Type: | Package |
Title: | Learning to Rank Bagging Workflows with Metalearning |
Version: | 0.1.0 |
Author: | Fabio Pinto [aut], Vitor Cerqueira [cre], Carlos Soares [ctb], Joao Mendes-Moreira [ctb] |
Maintainer: | Vitor Cerqueira <cerqueira.vitormanuel@gmail.com> |
Description: | A framework for automated machine learning. Concretely, the focus is on the optimisation of bagging workflows. A bagging workflows is composed by three phases: (i) generation: which and how many predictive models to learn; (ii) pruning: after learning a set of models, the worst ones are cut off from the ensemble; and (iii) integration: how the models are combined for predicting a new observation. autoBagging optimises these processes by combining metalearning and a learning to rank approach to learn from metadata. It automatically ranks 63 bagging workflows by exploiting past performance and dataset characterization.
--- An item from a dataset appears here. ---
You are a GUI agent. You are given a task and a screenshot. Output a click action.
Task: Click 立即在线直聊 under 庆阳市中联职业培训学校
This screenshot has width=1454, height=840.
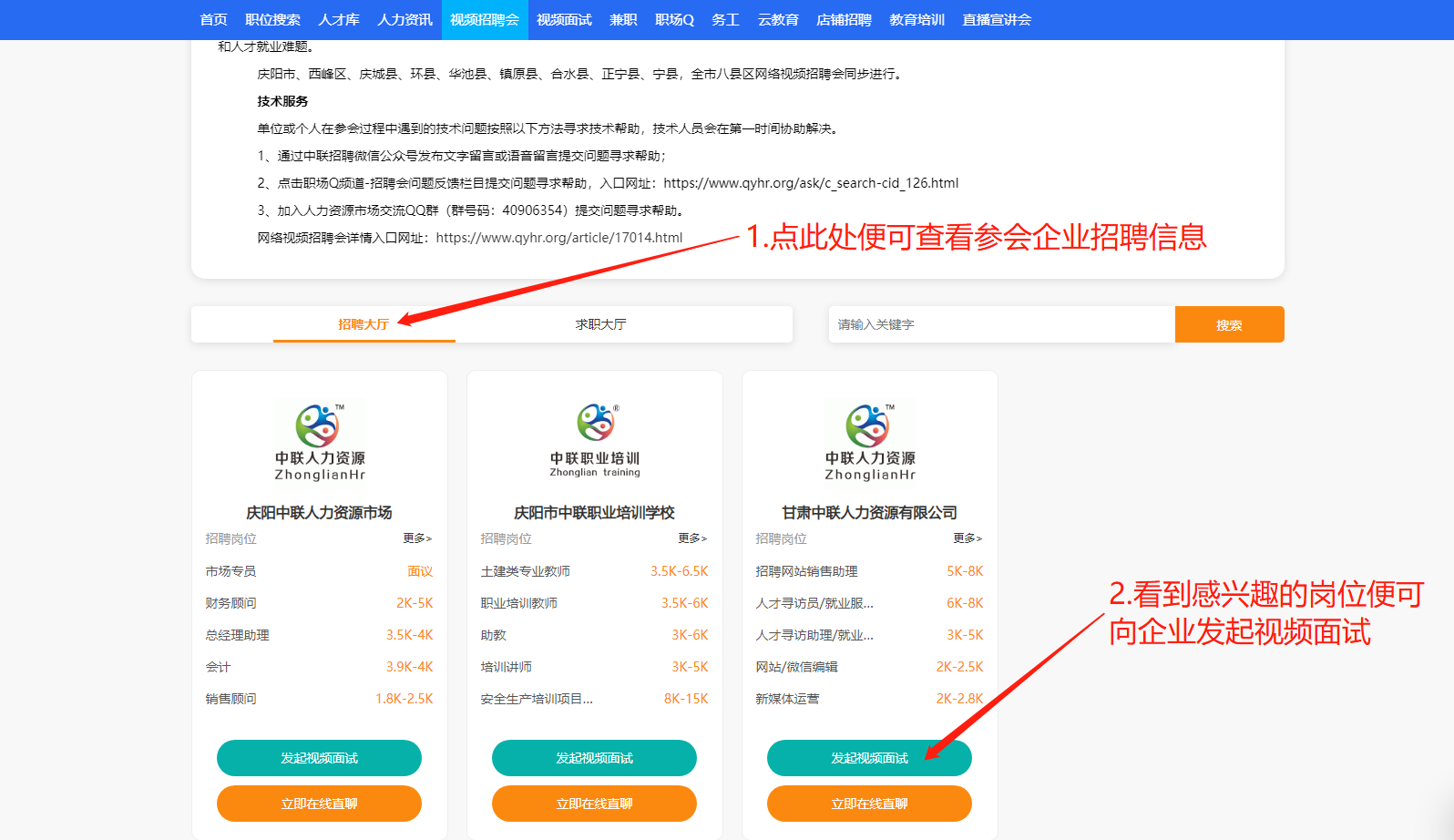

A complete description of the method can be found in: Pinto, F., Cerqueira, V., Soares, C., Mendes-Moreira, J. (2017): "autoBagging: Learning to Rank Bagging Workflows with Metalearning" arXiv preprint arXiv:1706.09367. |
Depends: | R (≥ 2.10) |
Imports: | cluster, xgboost, methods, e1071, rpart, abind, caret, MASS, entropy, lsr, CORElearn, infotheo, minerva, party |
License: | GPL-2 | GPL-3 [expanded from: GPL (≥ 2)] |
Encoding: | UTF-8 |
LazyData: | no |
RoxygenNote: | 6.0.1 |
Suggests: | testthat |
NeedsCompilation: | no |
Packaged: | 2017-07-01 16:56:00 UTC; root |
Repository: | CRAN |
Date/Publication: | 2017-07-02 00:06:44 UTC |
autoBagging
Description
Learning to Rank Bagging Workflows with Metalearning
Machine Learning (ML) has been successfully applied to a wide range of domains and applications. One of the techniques behind most of these successful applications is Ensemble Learning (EL), the field of ML that gave birth to methods such as Random Forests or Boosting. The complexity of applying these techniques together with the market scarcity on ML experts, has created the need for systems that enable a fast and easy drop-in replacement for ML libraries. Automated machine learning (autoML) is the field of ML that attempts to answers these needs. Typically, these systems rely on optimization techniques such as bayesian optimization to lead the search for the best model. Our approach differs from these systems by making use of the most recent advances on metalearning and a learning to rank approach to learn from metadata. We propose autoBagging, an autoML system that automatically ranks 63 bagging workflows by exploiting past performance and dataset characterization. Results on 140 classification datasets from the OpenML platform show that autoBagging can yield better performance than the Average Rank method and achieve results that are not statistically different from an ideal model that systematically selects the best workflow for each dataset.
Usage
autoBagging(form, data)
Arguments
form |
formula. Currently supporting only categorical target variables (classification tasks) |
data |
training dataset with a categorical target variable |
Details
The underlying model leverages the performance of the workflows in historical data. It ranks and recommends workflows for a given classification task. A bagging workflow is comprised by the following steps:
- generation
the number of trees to grow
- pruning
the pruning of low performing trees in the ensemble
- pruning cut-point
a parameter of the previous step
- dynamic selection
the dynamic selection method used to aggregate predictions. If none is recommended, majority voting is used.
Value
an abmodel
class object
References
Pinto, F., Cerqueira, V., Soares, C., Mendes-Moreira, J.: "autoBagging: Learning to Rank Bagging Workflows with Metalearning" arXiv preprint arXiv:1706.09367 (2017).
See Also
bagging
for the bagging pipeline with a specific
workflow; baggedtrees
for the bagging implementation;
abmodel-class
for the returning class object.
Examples
## Not run:
# splitting an example dataset into train/test:
train <- iris[1:(.7*nrow(iris)), ]
test <- iris[-c(1:(.7*nrow(iris))), ]
# then apply autoBagging to the train, using the desired formula:
# autoBagging will compute metafeatures on the dataset
# and apply a pre-trained ranking model to recommend a workflow.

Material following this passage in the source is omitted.